Partial and implicit differentiation

[hamza4best]

1. xy+cos(xy^2)=e^(x^2/y^3)

2. tan(x) + ln(x/y^2)=(x^2+y)/(y^3+x)

Differentiate w.r.t y

How do you know when to use partial differentiation and when to use implicit differentiation?
What I understood is that we apply implicit differentiation to equations and partial differentiation is applied to functions so in the above 2 cases we'll do implicit differentiation

Lastly as y is depending on x in the above equations so we wont treat x as a constant right?

 

[daon2]

1. xy+cos(xy^2)=e^(x^2/y^3)

2. tan(x) + ln(x/y^2)=(x^2+y)/(y^3+x)

Differentiate w.r.t y

How do you know when to use partial differentiation and when to use implicit differentiation?
What I understood is that we apply implicit differentiation to equations and partial differentiation is applied to functions so in the above 2 cases we'll do implicit differentiation

You can also partially differentiate implicitly! How you know which to perform should be clear from the question. If both subjects are being covered simultaneously, I wouldn't hesitate to clarify with the professor whether or not y is a function of x.

Lastly as y is depending on x in the above equations so we wont treat x as a constant right?

Edited: "Differentiate wrt y" in my mind says find d/dy of each term in your equation, treating x as constant. I would clarify what is being asked.

 

[hamza4best]

You can also partially differentiate implicitly! How you know which to perform should be clear from the question. If both subjects are being covered simultaneously, I wouldn't hesitate to clarify with the professor whether or not y is a function of x.


Right.
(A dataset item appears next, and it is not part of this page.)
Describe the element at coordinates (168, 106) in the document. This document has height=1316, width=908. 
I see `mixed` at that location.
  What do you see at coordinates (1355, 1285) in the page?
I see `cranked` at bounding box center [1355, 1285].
You will need to treat y as a function of x, and be careful to use product/quotient rules when you see terms like xy, x^2/y^3, etc.[/QUOTE

We haven't learnt to partially differentiate implicitly up till now.The professor wanted us to figure that out by ourselves thats why its a bit confusing

 

[daon2]

I edited my post. After rereading your question I feel it is asking for you to differentiate both sides with respect to y. That is, treat each side as only functions of y.

 

[hamza4best]

I edited my post. After rereading your question I feel it is asking for you to differentiate both sides with respect to y. That is, treat each side as only functions of y.

then doesn't it mean that we're using partial differentiation to solve it then? as we're keeping x constant?
How do you figure that out which differentiation to use?

 

[daon2]

then doesn't it mean that we're using partial differentiation to solve it then? as we're keeping x constant?
How do you figure that out which differentiation to use?

You are not asked to find a derivative. That is, you are not asked to find "dy/dx" or "dx/dy." You have been handed an equation and asked to differentiate with respect to y. If you want to treat x as a function of y you may do so (but I see no indication that is wanted), with added work.

For example: say we want to differentiate xy = y^2 with respect to y. Assume that x is a function of y. You'll get dx/dy*y + x = 2y.

If x and y are truly unrelated quantities, then dx/dy = 0 simplifying your equation to x=2y, what you'd get for taking the partial derivative.

So again, without further confirmation that one of x or y is dependent on the other, it looks like only partial differentiation is requested.

 

[hamza4best]

You are not asked to find a derivative. That is, you are not asked to find "dy/dx" or "dx/dy." You have been handed an equation and asked to differentiate with respect to y. If you want to treat x as a function of y you may do so (but I see no indication that is wanted), with added work.

For example: say we want to differentiate xy = y^2 with respect to y. Assume that x is a function of y. You'll get dx/dy*y + x = 2y.

If x and y are truly unrelated quantities, then dx/dy = 0 simplifying your equation to x=2y, what you'd get for taking the partial derivative.

So again, without further confirmation that one of x or y is dependent on the other, it looks like only partial differentiation is requested.

I get what you mean now..But I thought when we're given an equation(not a function) then we always do implicit differentiation as x and y are mixed together and y is not explicit
And in partial differentiation we're always given a function like z=x^4+y^4

 

[daon2]

I get what you mean now..But I thought when we're given an equation(not a function) then we always do implicit differentiation as x and y are mixed together and y is not explicit
And in partial differentiation we're always given a function like z=x^4+y^4

The two are not mutually exclusive. If you are given a function of two independent variables: z=x^4+y^4, then there is no need for implicit differentiation to find, for example, \(\displaystyle \partial z/ \partial x\).

If instead you were told that z is a function of independent variables x and y and are asked to find \(\displaystyle \partial z/ \partial x\) for \(\displaystyle cos(z^2x)=xy^2\) then you will need to apply the partial derivative operator \(\displaystyle \partial/\partial x\) implicitly and solve for \(\displaystyle \partial z/\partial x\).